-- Data excerpts follows --

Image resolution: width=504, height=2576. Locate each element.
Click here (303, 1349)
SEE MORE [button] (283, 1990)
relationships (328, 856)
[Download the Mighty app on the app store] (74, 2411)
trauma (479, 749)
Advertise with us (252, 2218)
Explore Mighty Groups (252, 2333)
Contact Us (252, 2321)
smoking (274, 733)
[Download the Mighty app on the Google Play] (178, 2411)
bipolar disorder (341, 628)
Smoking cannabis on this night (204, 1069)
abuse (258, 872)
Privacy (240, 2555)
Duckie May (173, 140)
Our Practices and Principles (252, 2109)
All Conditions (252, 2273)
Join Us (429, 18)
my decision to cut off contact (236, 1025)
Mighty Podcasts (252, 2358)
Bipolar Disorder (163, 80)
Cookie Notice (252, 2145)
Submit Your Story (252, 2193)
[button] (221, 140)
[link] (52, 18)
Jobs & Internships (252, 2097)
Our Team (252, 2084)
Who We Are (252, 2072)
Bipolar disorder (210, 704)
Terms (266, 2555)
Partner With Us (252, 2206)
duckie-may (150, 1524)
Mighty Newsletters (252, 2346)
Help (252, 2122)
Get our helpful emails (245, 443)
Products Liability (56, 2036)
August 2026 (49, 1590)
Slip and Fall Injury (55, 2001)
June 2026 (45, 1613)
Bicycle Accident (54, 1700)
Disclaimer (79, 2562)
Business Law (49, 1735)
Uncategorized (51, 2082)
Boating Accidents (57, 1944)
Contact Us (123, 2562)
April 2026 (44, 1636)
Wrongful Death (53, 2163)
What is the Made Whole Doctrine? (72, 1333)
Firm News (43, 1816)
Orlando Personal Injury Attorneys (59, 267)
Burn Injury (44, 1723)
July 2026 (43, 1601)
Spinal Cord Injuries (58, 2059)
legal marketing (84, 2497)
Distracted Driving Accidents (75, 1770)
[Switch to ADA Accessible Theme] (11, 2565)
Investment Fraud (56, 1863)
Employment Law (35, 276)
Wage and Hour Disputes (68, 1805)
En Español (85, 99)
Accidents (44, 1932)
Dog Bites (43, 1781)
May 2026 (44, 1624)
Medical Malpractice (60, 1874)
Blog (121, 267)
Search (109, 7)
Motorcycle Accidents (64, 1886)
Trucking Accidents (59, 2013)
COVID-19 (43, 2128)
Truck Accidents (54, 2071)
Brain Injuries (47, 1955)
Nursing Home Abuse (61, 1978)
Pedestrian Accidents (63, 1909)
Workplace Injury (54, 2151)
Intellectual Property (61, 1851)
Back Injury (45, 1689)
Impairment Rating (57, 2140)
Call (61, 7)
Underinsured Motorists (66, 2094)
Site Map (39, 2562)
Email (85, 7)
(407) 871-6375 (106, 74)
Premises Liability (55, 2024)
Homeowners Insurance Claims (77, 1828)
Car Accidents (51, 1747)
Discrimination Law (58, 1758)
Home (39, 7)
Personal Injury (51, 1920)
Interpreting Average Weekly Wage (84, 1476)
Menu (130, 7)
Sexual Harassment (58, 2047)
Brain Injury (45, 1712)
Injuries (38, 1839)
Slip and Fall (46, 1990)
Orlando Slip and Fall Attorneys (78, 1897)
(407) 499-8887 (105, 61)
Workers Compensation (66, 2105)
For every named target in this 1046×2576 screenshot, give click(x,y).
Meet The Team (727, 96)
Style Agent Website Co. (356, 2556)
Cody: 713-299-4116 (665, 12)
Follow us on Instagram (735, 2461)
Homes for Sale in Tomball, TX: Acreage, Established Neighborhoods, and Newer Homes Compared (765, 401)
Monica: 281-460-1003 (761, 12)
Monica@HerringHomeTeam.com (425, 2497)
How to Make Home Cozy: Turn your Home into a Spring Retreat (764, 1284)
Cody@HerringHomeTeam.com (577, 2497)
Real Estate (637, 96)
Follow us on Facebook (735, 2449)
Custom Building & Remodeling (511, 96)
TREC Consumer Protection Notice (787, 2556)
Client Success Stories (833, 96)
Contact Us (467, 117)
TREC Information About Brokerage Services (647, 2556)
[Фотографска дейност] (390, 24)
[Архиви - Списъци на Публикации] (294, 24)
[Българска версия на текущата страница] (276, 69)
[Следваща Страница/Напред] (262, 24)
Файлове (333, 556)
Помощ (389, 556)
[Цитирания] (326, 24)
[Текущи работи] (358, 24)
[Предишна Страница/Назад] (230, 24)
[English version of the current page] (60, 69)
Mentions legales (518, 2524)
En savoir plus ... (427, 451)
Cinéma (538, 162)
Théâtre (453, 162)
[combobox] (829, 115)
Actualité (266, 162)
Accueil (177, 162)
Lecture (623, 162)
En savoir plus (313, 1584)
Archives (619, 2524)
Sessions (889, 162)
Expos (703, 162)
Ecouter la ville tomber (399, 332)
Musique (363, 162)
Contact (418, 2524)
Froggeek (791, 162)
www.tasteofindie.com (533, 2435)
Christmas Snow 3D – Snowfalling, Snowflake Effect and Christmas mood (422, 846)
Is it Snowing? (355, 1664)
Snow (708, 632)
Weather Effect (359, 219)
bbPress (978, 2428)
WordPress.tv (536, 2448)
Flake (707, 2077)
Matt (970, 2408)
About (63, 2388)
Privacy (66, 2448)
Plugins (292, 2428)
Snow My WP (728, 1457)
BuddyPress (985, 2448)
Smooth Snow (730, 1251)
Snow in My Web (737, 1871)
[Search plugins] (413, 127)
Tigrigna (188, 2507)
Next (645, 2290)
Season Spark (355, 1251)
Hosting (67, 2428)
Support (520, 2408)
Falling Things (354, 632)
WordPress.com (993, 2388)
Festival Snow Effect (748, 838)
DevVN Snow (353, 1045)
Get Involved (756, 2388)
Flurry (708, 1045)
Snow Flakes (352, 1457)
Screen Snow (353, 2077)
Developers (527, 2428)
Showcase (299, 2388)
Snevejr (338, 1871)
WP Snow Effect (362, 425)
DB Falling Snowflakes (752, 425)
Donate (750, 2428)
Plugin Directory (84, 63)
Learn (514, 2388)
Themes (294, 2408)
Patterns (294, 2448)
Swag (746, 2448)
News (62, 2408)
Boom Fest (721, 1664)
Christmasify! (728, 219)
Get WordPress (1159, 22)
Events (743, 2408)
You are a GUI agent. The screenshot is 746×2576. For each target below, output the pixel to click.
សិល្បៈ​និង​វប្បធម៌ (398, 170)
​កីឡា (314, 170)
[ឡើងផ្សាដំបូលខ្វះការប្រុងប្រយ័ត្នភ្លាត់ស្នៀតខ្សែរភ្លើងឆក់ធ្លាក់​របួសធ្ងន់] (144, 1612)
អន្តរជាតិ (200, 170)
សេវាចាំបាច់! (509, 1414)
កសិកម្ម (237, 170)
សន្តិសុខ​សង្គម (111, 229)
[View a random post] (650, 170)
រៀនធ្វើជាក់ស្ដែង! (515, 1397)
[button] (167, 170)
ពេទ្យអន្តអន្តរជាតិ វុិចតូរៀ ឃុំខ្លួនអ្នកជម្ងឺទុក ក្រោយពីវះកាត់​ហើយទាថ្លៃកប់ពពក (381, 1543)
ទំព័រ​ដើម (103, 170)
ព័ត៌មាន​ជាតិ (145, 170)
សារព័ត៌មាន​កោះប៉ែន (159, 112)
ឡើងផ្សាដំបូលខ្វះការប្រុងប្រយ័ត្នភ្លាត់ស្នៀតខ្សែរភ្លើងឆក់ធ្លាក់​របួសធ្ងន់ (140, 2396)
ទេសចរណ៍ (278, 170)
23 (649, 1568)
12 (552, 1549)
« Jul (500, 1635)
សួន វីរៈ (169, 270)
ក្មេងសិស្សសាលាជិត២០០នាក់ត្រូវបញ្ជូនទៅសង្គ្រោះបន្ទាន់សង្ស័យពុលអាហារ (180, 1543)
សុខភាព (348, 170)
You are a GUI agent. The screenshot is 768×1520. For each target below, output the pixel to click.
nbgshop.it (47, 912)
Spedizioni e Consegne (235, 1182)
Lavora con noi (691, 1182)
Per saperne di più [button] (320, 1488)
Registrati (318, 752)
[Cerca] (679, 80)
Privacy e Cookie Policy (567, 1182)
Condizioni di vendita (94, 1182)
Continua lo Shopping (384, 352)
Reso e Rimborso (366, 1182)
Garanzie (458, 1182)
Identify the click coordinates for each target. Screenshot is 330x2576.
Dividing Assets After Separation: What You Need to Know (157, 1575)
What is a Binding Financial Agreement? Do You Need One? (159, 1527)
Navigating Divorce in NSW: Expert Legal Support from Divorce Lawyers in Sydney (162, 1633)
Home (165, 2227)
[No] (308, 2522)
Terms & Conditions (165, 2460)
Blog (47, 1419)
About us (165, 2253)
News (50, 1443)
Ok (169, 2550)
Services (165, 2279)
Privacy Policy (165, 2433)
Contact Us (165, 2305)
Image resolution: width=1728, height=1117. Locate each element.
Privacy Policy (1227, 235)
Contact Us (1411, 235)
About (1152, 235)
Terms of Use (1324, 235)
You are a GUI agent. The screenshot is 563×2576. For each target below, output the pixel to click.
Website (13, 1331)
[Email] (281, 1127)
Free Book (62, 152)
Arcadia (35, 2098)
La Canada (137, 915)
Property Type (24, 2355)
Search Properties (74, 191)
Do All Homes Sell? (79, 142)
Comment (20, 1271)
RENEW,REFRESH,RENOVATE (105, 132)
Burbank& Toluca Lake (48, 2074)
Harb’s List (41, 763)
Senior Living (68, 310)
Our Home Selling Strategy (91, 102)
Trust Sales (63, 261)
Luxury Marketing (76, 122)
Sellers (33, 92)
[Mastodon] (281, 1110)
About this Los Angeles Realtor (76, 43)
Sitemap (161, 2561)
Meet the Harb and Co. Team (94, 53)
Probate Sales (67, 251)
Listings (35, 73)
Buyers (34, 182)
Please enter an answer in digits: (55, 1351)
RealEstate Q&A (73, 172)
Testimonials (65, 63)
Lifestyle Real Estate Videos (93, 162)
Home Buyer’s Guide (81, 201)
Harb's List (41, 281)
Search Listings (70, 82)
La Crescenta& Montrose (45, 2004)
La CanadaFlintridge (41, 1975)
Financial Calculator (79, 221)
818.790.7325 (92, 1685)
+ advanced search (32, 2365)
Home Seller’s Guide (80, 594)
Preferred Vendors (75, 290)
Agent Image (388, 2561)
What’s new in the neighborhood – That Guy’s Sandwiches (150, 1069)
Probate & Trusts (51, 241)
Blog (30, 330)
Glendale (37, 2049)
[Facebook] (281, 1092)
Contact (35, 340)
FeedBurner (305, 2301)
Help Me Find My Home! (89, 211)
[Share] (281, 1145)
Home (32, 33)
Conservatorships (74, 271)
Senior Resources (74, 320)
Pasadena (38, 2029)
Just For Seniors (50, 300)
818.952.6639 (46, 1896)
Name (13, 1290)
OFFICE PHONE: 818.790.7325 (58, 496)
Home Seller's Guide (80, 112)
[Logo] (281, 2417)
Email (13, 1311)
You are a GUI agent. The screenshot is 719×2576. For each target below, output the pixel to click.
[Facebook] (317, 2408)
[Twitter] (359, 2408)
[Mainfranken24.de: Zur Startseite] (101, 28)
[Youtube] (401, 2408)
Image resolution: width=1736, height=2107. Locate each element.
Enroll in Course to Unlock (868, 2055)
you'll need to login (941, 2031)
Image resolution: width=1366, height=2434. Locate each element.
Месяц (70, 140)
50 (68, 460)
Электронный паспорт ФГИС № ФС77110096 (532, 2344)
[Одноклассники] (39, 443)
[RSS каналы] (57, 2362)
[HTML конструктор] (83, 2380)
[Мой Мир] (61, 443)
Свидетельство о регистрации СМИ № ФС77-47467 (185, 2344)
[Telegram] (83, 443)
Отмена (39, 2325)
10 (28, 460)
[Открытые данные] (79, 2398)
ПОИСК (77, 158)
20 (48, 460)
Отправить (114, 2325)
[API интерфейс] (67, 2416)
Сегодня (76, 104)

-- Data excerpts concluded --

» **Goal of the exercise**
Reproduce exactly the lines above from the line with "Registrati (318, 752)" to the line with "[No] (308, 2522)", including both, and add nothing.

» **Final answer**
Registrati (318, 752)
[Cerca] (679, 80)
Privacy e Cookie Policy (567, 1182)
Condizioni di vendita (94, 1182)
Continua lo Shopping (384, 352)
Reso e Rimborso (366, 1182)
Garanzie (458, 1182)
Identify the click coordinates for each target. Screenshot is 330x2576.
Dividing Assets After Separation: What You Need to Know (157, 1575)
What is a Binding Financial Agreement? Do You Need One? (159, 1527)
Navigating Divorce in NSW: Expert Legal Support from Divorce Lawyers in Sydney (162, 1633)
Home (165, 2227)
[No] (308, 2522)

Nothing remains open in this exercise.